» **WHAT NEEDS TO BE DONE**
Only the line containing "Where should I click to: Open" and the lines after it, up to the end of the listing, should be written out, each exactly as given.

» **AVAILABLE DATA**
= Beginning of Section =
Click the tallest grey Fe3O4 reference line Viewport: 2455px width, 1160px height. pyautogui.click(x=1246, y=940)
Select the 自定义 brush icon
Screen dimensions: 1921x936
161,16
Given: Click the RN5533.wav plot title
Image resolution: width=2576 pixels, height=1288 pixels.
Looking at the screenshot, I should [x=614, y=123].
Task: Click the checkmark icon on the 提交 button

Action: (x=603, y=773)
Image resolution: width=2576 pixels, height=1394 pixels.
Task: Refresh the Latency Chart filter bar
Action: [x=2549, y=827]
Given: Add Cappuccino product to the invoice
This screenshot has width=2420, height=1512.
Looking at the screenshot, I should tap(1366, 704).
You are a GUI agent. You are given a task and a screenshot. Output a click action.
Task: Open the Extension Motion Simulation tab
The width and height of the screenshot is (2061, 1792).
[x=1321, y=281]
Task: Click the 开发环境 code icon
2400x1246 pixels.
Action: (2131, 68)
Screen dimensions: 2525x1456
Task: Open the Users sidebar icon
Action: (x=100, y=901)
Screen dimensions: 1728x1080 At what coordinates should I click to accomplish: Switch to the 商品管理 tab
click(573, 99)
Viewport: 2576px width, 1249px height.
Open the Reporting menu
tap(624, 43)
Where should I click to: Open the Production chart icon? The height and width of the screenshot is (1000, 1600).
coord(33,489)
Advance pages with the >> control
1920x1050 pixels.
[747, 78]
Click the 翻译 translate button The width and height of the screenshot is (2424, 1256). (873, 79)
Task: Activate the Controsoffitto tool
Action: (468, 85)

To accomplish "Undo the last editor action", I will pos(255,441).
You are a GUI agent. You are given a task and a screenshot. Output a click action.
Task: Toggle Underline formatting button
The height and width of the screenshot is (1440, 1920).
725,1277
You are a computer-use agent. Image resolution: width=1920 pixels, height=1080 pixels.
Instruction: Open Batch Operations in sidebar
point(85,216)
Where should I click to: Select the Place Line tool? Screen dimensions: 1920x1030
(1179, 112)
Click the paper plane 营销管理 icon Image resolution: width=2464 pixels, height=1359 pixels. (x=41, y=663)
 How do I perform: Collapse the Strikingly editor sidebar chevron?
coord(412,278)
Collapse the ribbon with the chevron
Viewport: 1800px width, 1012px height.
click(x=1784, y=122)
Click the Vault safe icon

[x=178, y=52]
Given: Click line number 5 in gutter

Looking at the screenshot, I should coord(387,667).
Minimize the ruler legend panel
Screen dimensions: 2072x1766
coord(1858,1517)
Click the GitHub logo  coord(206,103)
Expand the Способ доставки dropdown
= End of Section =
» **WRITTEN RESPONSE**
Where should I click to: Open the Production chart icon? The height and width of the screenshot is (1000, 1600).
coord(33,489)
Advance pages with the >> control
1920x1050 pixels.
[747, 78]
Click the 翻译 translate button The width and height of the screenshot is (2424, 1256). (873, 79)
Task: Activate the Controsoffitto tool
Action: (468, 85)

To accomplish "Undo the last editor action", I will pos(255,441).
You are a GUI agent. You are given a task and a screenshot. Output a click action.
Task: Toggle Underline formatting button
The height and width of the screenshot is (1440, 1920).
725,1277
You are a computer-use agent. Image resolution: width=1920 pixels, height=1080 pixels.
Instruction: Open Batch Operations in sidebar
point(85,216)
Where should I click to: Select the Place Line tool? Screen dimensions: 1920x1030
(1179, 112)
Click the paper plane 营销管理 icon Image resolution: width=2464 pixels, height=1359 pixels. (x=41, y=663)
 How do I perform: Collapse the Strikingly editor sidebar chevron?
coord(412,278)
Collapse the ribbon with the chevron
Viewport: 1800px width, 1012px height.
click(x=1784, y=122)
Click the Vault safe icon

[x=178, y=52]
Given: Click line number 5 in gutter

Looking at the screenshot, I should coord(387,667).
Minimize the ruler legend panel
Screen dimensions: 2072x1766
coord(1858,1517)
Click the GitHub logo  coord(206,103)
Expand the Способ доставки dropdown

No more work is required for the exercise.